The second and third versions work accidentally based on the surprising behavior of Python default arguments:

>>> def foo(bar=[]):
...     bar.append(42)
...     return bar
...
>>> foo()
[42]
>>> foo()
[42, 42]
>>> foo()
[42, 42, 42]

What happened? Well, when foo was defined, bar = [] was created. Future calls do not set bar to a new empty list as might be expected, but rather assign bar to an alias of the original list, which keeps accumulating 42s.

This is pretty counter-intuitive, because we'd generally expect functions like this to be stateless and work like:

>>> def foo(bar=""):
...     bar += "42"
...     return bar
...
>>> foo()
'42'
>>> foo()
'42'
>>> foo()
'42'

Now let's move foo to an inner function of baz:

>>> def baz():
...     def foo(bar=[]):
...         bar.append(42)
...         return bar
...     return foo()
...
>>> baz()
[42]
>>> baz()
[42]
>>> baz()
[42]

It turns out that in this case, foo is created from scratch on every call of baz, along with its bar = [] list. When baz returns, foo is destroyed because it's just a local variable in baz's stack frame, along with bar.

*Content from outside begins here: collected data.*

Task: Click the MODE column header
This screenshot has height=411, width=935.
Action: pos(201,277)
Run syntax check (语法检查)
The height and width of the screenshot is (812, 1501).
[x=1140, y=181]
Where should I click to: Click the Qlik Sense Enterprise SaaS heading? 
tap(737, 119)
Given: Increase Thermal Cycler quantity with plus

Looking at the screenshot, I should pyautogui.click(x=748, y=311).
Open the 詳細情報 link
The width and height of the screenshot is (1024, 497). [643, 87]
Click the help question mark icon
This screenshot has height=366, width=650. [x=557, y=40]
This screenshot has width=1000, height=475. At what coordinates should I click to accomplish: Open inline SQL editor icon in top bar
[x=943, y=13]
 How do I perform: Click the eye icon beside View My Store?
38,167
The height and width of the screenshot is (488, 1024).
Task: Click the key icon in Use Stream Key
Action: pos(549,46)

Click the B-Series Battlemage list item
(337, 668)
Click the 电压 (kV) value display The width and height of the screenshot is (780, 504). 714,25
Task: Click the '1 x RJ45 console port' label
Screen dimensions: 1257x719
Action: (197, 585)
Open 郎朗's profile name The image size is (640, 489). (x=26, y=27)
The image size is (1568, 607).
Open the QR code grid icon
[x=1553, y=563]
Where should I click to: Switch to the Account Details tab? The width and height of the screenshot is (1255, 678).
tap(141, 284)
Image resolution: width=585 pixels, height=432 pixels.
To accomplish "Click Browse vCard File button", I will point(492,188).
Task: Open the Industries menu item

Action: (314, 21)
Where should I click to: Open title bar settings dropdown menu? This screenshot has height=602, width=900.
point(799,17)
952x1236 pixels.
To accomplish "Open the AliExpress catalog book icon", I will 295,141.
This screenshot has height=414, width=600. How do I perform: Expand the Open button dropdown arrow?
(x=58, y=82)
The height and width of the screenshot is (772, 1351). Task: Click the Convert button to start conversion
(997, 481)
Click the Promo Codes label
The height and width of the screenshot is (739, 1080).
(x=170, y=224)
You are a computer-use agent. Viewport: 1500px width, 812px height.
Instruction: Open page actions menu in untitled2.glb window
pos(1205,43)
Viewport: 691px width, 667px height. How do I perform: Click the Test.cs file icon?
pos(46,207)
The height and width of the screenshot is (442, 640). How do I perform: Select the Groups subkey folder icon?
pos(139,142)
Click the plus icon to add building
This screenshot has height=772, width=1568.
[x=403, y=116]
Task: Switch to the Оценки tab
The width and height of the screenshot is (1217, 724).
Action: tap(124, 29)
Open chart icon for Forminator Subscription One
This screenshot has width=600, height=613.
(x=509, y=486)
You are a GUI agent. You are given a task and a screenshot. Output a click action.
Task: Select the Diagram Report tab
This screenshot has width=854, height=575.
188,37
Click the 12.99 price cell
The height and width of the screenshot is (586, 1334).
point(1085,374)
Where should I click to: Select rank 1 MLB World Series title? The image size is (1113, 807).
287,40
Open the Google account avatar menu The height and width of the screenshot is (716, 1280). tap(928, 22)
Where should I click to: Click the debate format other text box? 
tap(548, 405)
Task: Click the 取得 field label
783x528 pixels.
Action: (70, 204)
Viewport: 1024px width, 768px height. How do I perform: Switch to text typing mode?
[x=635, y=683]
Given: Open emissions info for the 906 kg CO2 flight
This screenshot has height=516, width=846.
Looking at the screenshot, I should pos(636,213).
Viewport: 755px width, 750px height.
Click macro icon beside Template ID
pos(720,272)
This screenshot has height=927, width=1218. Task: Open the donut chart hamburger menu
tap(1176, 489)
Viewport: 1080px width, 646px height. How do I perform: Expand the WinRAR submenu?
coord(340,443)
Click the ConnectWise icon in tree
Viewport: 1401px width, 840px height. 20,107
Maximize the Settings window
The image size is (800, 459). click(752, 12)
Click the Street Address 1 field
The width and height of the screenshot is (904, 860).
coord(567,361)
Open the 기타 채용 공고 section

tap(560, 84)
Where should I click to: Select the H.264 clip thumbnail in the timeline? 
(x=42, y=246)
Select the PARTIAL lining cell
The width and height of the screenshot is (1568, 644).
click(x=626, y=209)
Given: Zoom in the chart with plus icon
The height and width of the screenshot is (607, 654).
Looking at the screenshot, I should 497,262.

To make this more obvious, here's an experiment:

>>> def foo(bar=print("bar defined")): pass
...
bar defined
>>> foo()
>>> foo()
>>> foo()

>>> def baz():
...     def foo(bar=print("bar defined")): pass
...
>>> baz()
bar defined
>>> baz()
bar defined
>>> baz()
bar defined

The prints should make it pretty clear what's going on. But if not, here's a recursive version that is similar to your function in that it builds a result list across stack frames by "abusing" aliasing on a default parameter:

>>> def foo(i=4, bar=[]):
...     if i:
...         bar.append(i)
...         return foo(i - 1)
...     return bar
...
>>> foo()
[4, 3, 2, 1]

but it fails in, say, JS:

> const foo = (i=4, bar=[]) => {
... if (i) {
..... bar.push(i);
..... return foo(i - 1);
..... }
... return bar;
... };
undefined
> foo();
[]

and Ruby:

irb(main):023:0> def foo(i=4, bar=[])
irb(main):024:1>   if i > 0
irb(main):025:2>     bar.push(i)
irb(main):026:2>     return foo(i - 1)
irb(main):027:2>   end
irb(main):028:1>   return bar
irb(main):029:1> end
=> :foo
irb(main):030:0> foo
=> []

where each call to foo() that is missing the bar parameter gets a fresh array (list) assigned to bar. I can show other language examples, but take my word that Python is pretty much unique in its treatment of objects as default parameters.

With all this in mind, the "correct" recursive call should be score_finder(points - val, scores, result) (akin to return foo(i - 1, bar)--try this out on the JS/Ruby versions if you want), which fills in the default argument for result after the function has been called once.

This explains my motivation for writing the original code as I did--I just skipped all of the strangeness by avoiding the default def foo(bar=[]) pattern entirely (it's OK for primitives like def foo(bar=42) though).

---

As for your second question, scores + [val] seems cleaner, because there's no append/pop/[:], but it's actually slower and more memory-intensive. Instead of creating one list that gets passed around the call stack by reference (and copied from beginning to end only when a result is ready), find_scoring3 creates a whole new list for every recursive call frame (a lot of extra work). This also means find_scoring3 is doing an unnecessary copy (scores[:]--try dropping the slice).

A drawback of Python is that it offers a lot of O(n) list operations that are easy to (ab)use, like [:], in list, list + [] that can blow the time complexity up if used incorrectly.